Ian Waldie/Getty Images News

The best evidence we have suggests that having health insurance improves access to care, resulting in improved health. But can those effects actually start before birth? According to a new study supported by the Robert Wood Johnson Foundation, that appears to be the case.

The idea isn't as strange as it might sound: there's a strong consensus that the in-utero fetal environment has strong and persistent effects on adult health down the road. But most research on this has focused on things that negatively impact fetal development and future health, like poor nutrition and maternal infection. Fewer studies have tried to tease out potentially positive effects from policy changes affecting pregnant women and young children.

A few decades ago, the nation extended the reach of Medicaid, a public health insurance program for the poor. The program expanded rapidly during the 1980s to cover more pregnant women and children; this made prenatal care much more accessible to low-income women, many of whom would have been uninsured during pregnancy otherwise.

That expansion unfolded at different times in different states, and this variation allows researchers to track how Medicaid impacted health outcomes over the lifetime of children whose first "exposure" to Medicaid was before they were born.

And it turns out that exposure is a boon for health.

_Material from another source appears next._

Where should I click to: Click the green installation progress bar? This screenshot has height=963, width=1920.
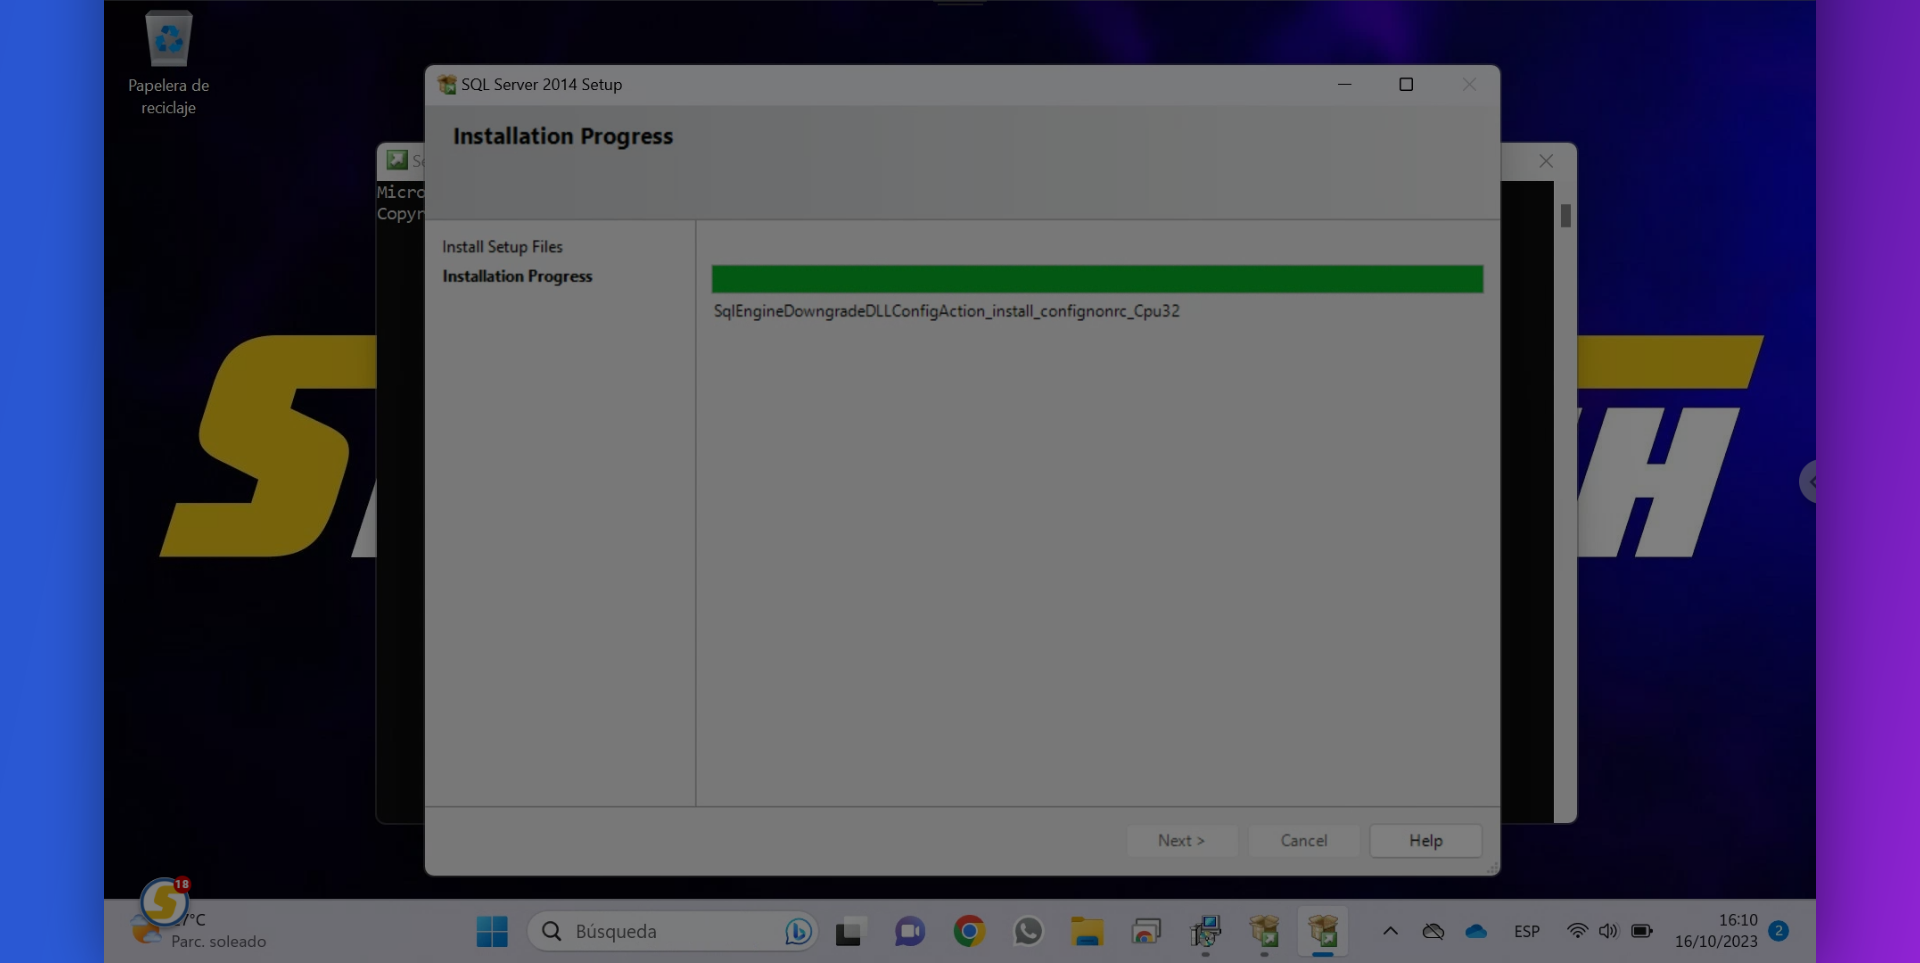click(x=1096, y=279)
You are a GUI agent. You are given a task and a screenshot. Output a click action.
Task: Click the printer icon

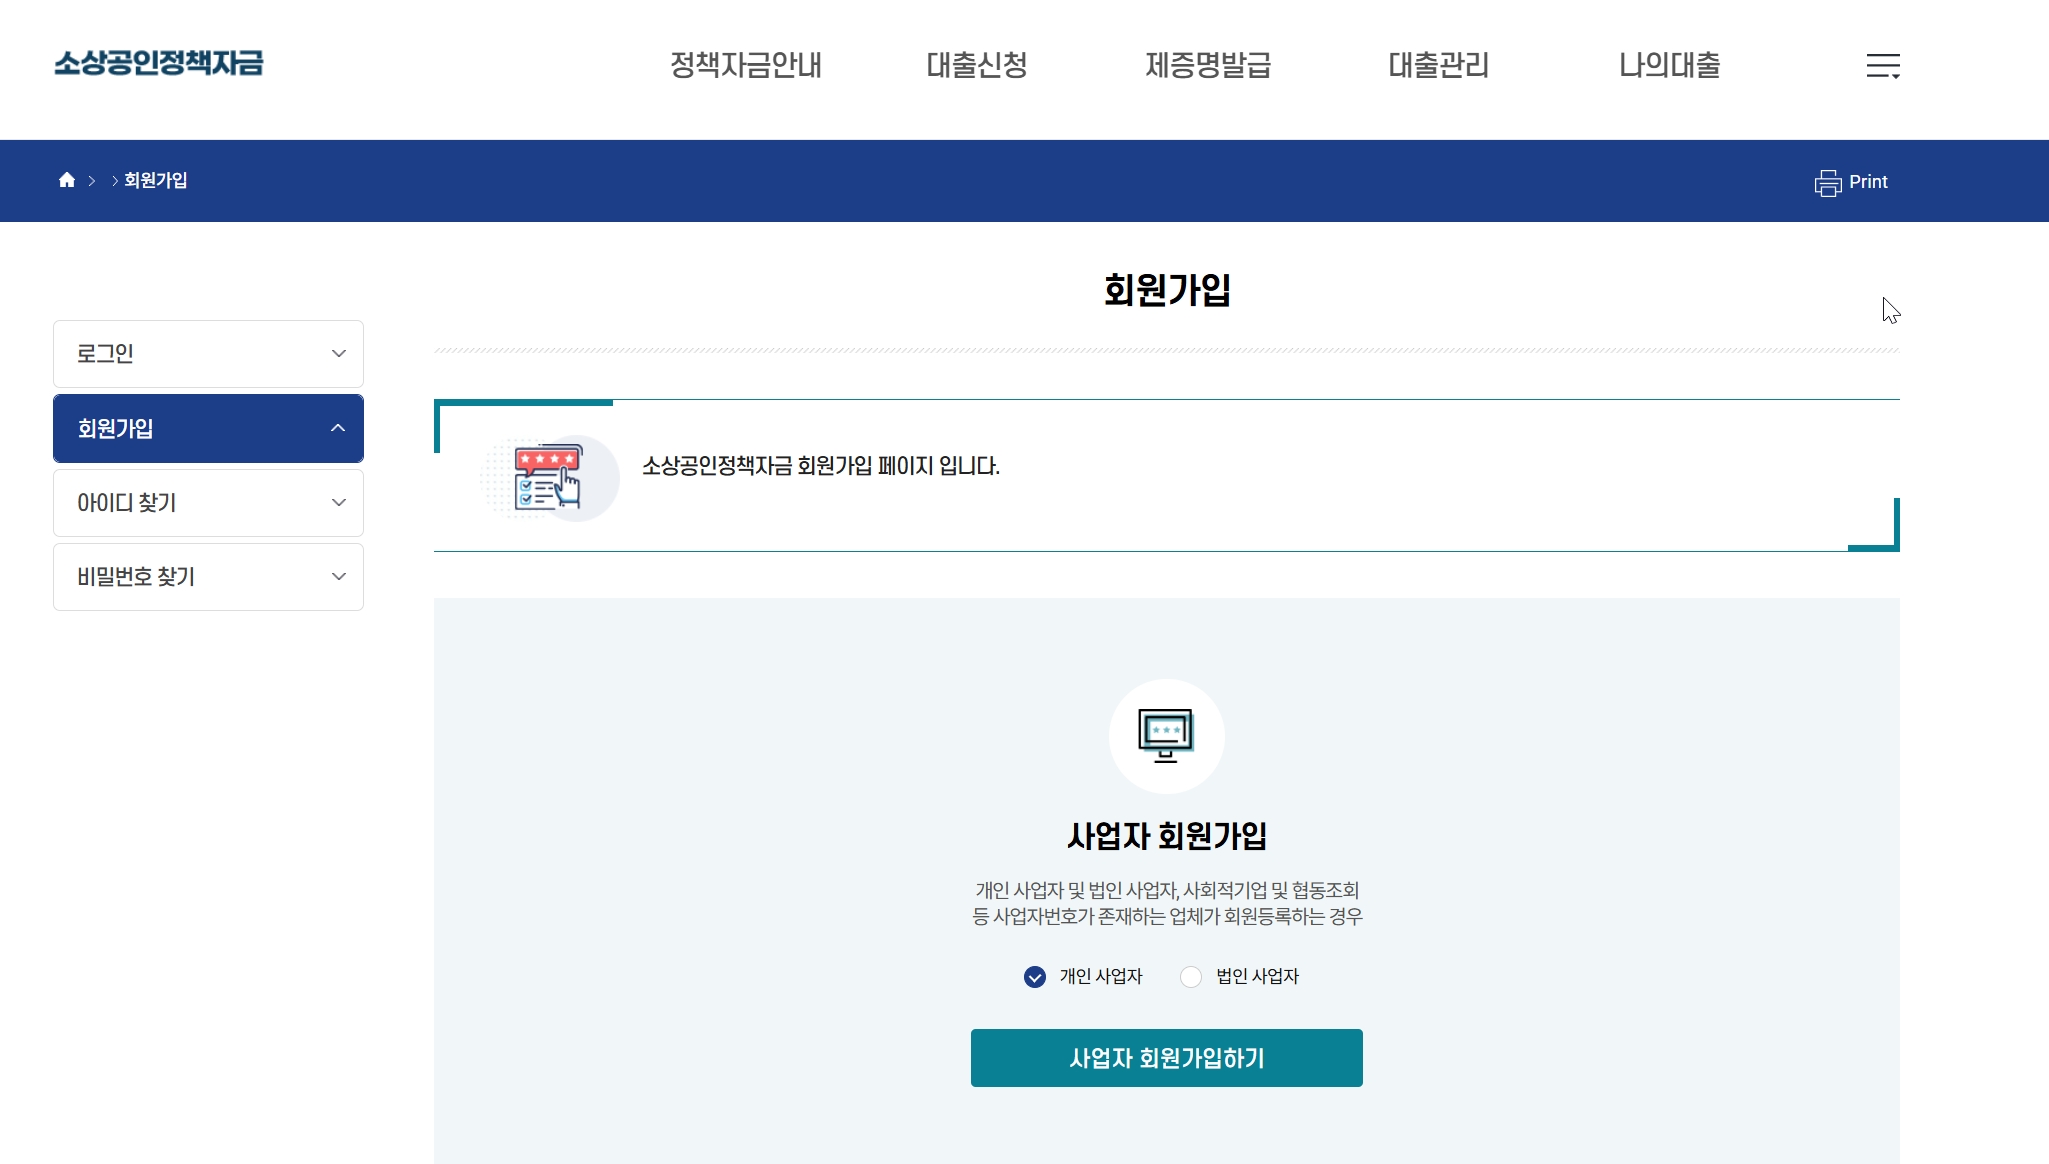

When Medicaid eligibility rose 10 percentage points for pregnant women, probability of being obese declined by about 7 percent for adults who had been in-utero during expansion. For the same increase in maternal eligibility, preventable hospitalizations also fell by 7 percent for adults, the study found. Chronic disease-related preventable hospitalizations fell by 9 percent and hospitalizations related to endocrine, nutritional, metabolic and immunity disorders dropped 8 percent.

The authors also find health improvements when gaining access to Medicaid occurred during infancy or other periods of early childhood, but those effects are smaller than the ones associated with in-utero coverage.

This is consistent with similar research that has been conducted on food assistance. Children who gained access to the food stamps program before being born (that is, their mothers gained access during pregnancy) and during very early childhood had lower rates of obesity, diabetes, and high blood pressure in adulthood.

Most research on changes in health policy, like expanding health insurance coverage, focus on short-term impacts. This study suggests that such a lens is too narrow — some benefits won't become apparent until ten, twenty, even thirty years down the line.

"Although most research has found that expanding health insurance coverage increases the immediate use of care among beneficiaries, our results highlight that providing health insurance coverage to low-income families during critical periods of development may reduce the need for costly care in the future," the authors write. "Our results suggest that public health insurance expansions have benefits that materialize years after their implementation."